Momentum has been building for some time. Talanx closed 2025 with record net income of €2,480 million, a jump of 25%, on insurance revenue of €49.0 billion, while its combined ratio tightened to 89.1% and return on equity reached 19.7%. Shareholders are in line for a 33% dividend hike to €3.60 a share.
Those numbers were achieved in the face of the heaviest natural disaster losses in the group's history, the bulk of which fell in the first quarter of last year. The wind-down of the Targobank distribution tie-up at the end of 2025 also pulled Retail Germany insurance revenue down to €3.3 billion from €3.6 billion, weighing on the year-on-year comparison feeding into the latest quarter.
Management has stuck with its full-year 2026 guidance of around €2.7 billion in consolidated net income.
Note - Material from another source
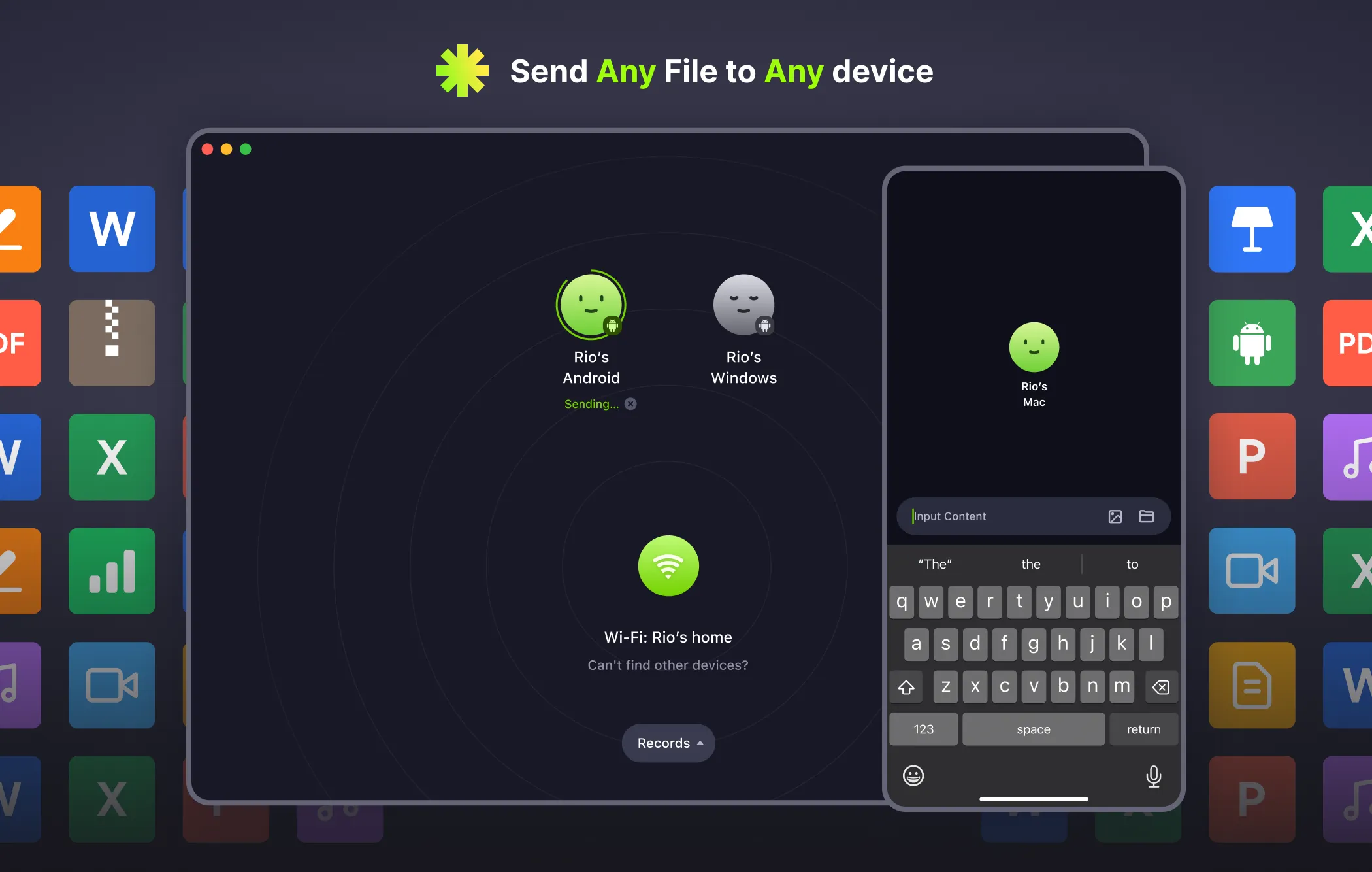Select the Rio's Windows device avatar
Viewport: 1372px width, 872px height.
click(x=743, y=304)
The forecast hinges on large losses staying within budget, calmer capital markets, and the absence of major currency swings.
Read more: Talanx posts strong 2025 earnings
Talanx has already flagged that it expects to reach its 2027 profit target a year ahead of schedule, a view shaped by a string of portfolio moves across emerging and mature markets.
Among them are the August 2025 disposal of its Argentinian and Uruguayan businesses, the February 2025 exit from Ecuador, and the September 2025 decision to fold reinsurance buying for Talanx and HDI Global into a single command structure.
Capital deployment on the asset side has tracked a similar theme. Group asset manager Ampega has continued to push into long-duration holdings, with a €7.1 billion book of direct infrastructure investments feeding into the investment result that has underpinned recent quarters.
Final first-quarter figures are due on May 13, 2026. The full release is expected to flesh out the segmental drivers behind the headline insurance results, with reinsurance, retail and specialty lines all in focus for analysts looking to gauge how durable the earnings beat will prove.